The weakness has tripped up at least one luxury developer, with the Cronin Group having to replace its first brokerage partner with The Collaborative Cos. last month in an attempt to revive lackluster sales at its St. Regis Residences development in Boston’s Seaport District. Carpenter & Co., developer of Back Bay’s One Dalton tower, also recently brought in TCC to sell off a clutch of units it had held back from the market for unknown reasons when the tower first opened in 2019.
But others appear to have dodged the market’s bullet. Developer Noanet Group said it has pre-sold around 80 percent of the 147 units in its new Raffles Boston hotel-condominium tower in the Back Bay via TCC’s Manuel Davis and Cindy Dwyer, and developer MP Boston’s in-house sales team claims a brisk pace of units going under contract – albeit not on par with Raffles – since its Winthrop Center tower opened this spring.

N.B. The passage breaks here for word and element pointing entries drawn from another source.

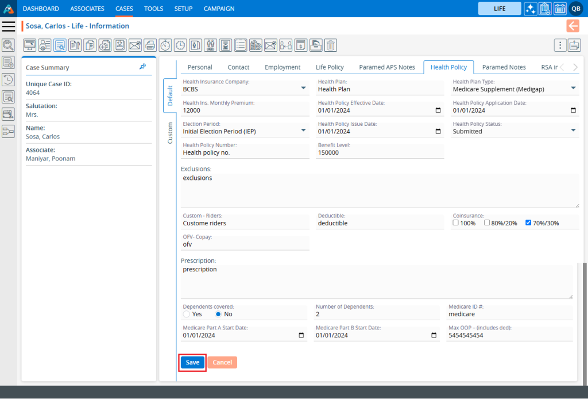Screen dimensions: 588x399
Task: Click the Save button
Action: coord(192,363)
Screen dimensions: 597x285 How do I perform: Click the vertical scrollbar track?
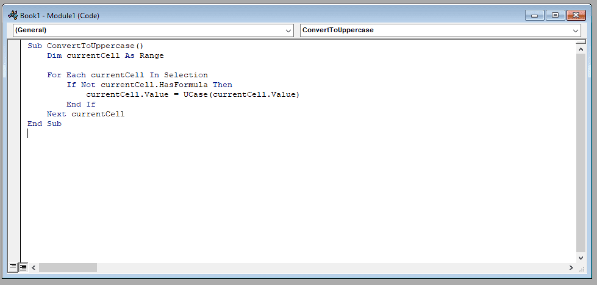[581, 155]
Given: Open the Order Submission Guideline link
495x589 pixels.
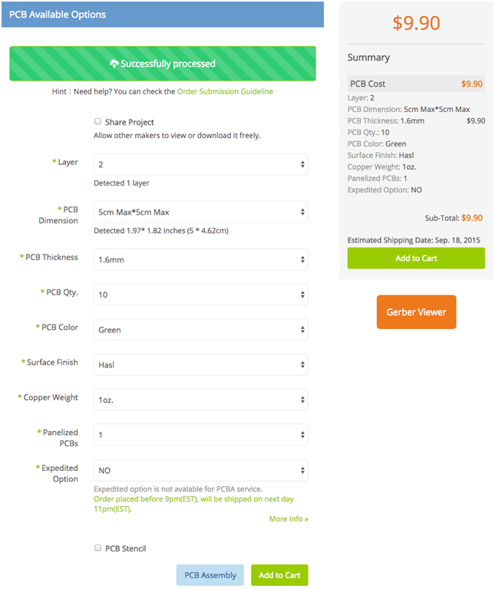Looking at the screenshot, I should pyautogui.click(x=225, y=91).
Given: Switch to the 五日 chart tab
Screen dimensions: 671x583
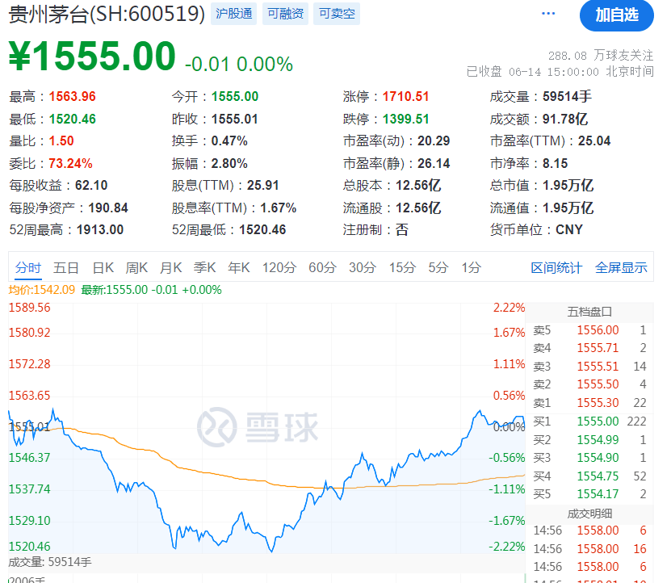Looking at the screenshot, I should tap(66, 267).
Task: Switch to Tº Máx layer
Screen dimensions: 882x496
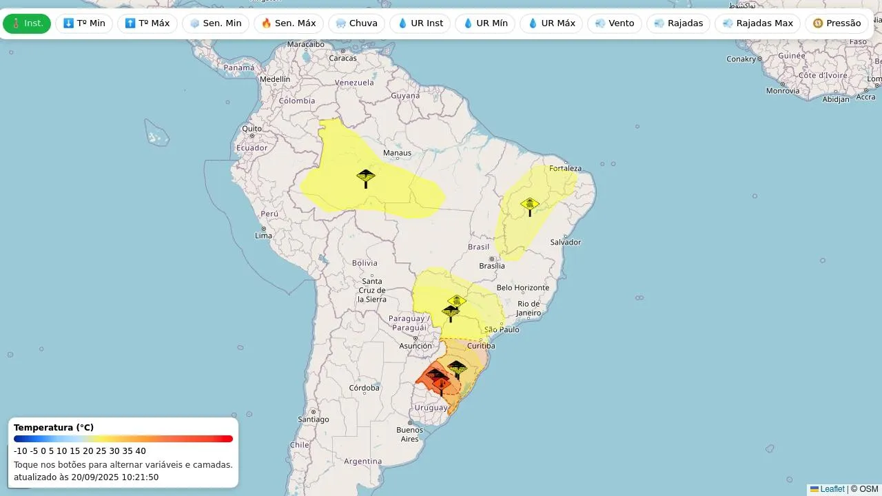Action: [x=147, y=23]
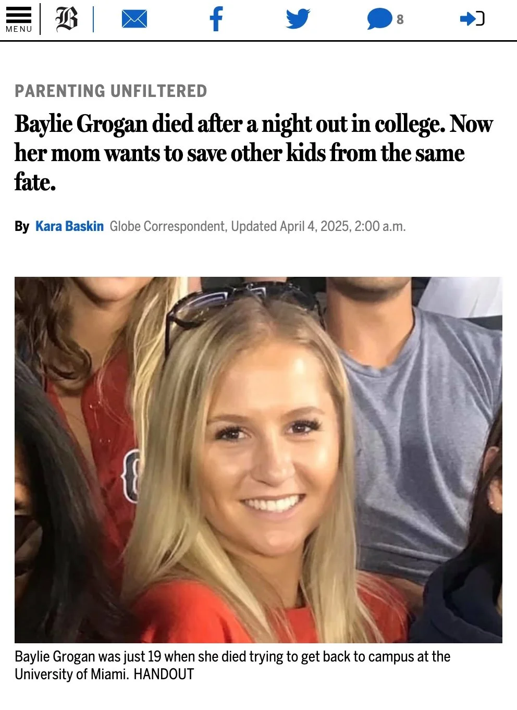Screen dimensions: 517x710
Task: Go to the Boston Globe B logo homepage
Action: point(67,19)
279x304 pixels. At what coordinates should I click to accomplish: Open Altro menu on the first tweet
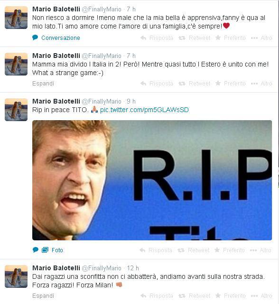click(x=261, y=38)
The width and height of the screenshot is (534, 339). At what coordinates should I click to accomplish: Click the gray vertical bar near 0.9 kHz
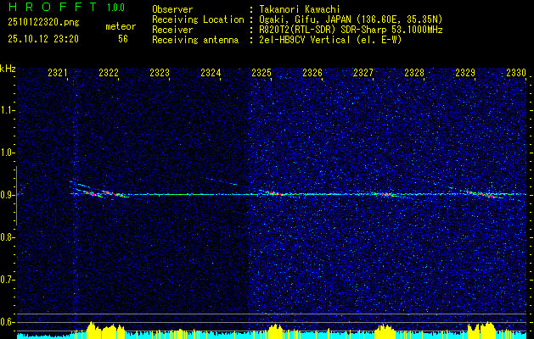click(16, 196)
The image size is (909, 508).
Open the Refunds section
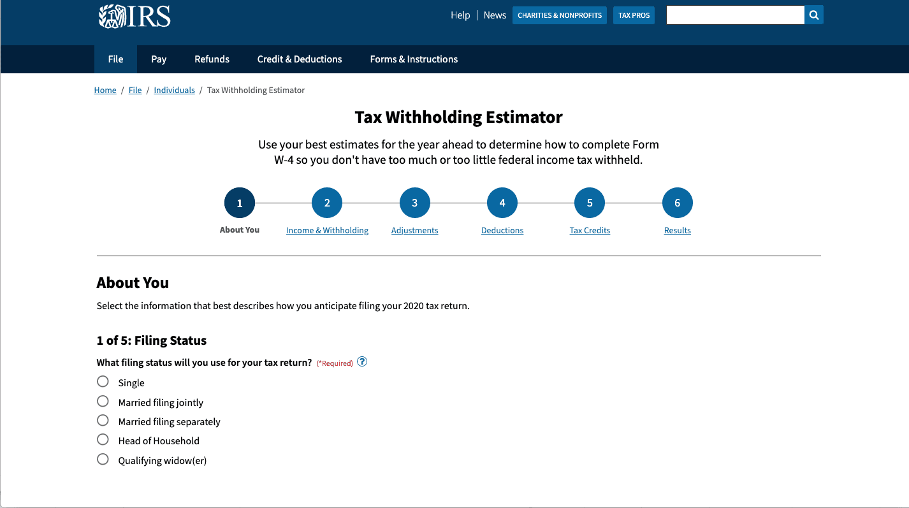212,59
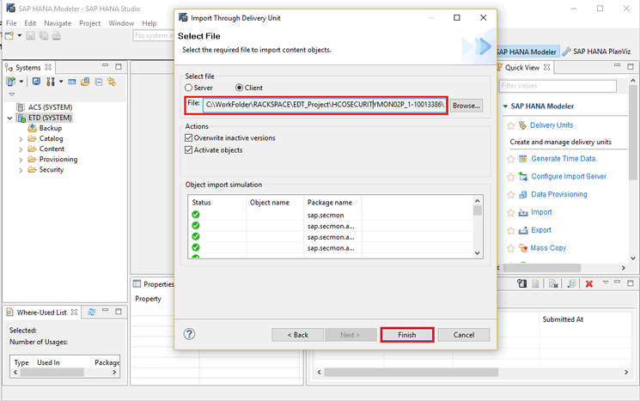Open the Navigate menu
Image resolution: width=640 pixels, height=401 pixels.
pos(58,23)
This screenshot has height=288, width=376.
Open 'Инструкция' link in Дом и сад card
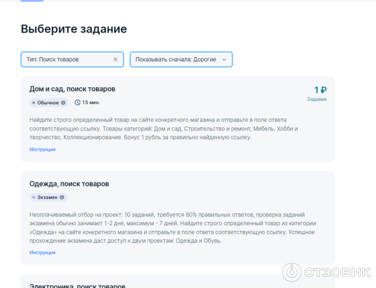(x=43, y=149)
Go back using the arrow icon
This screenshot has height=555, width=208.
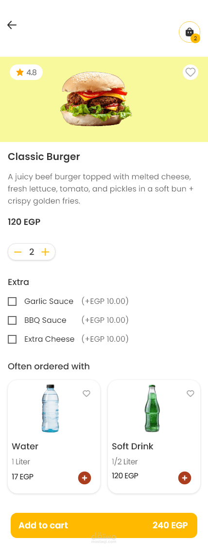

Boston’s market appears to be bucking a national trend of a strengthening luxury market. Redfin reported that the median sale price of a luxury home nation-wide rose 4.6 percent in the third quarter while the number of luxury listings nationwide fell 2.4 percent and the number of luxury properties first listed in the third quarter fell 17.1 percent, compared to a mere 1.5 percent increase in the non-luxury median sale price and an 18.8 percent drop in active listings and a 29.8 percent drop in new listings in the non-luxury space.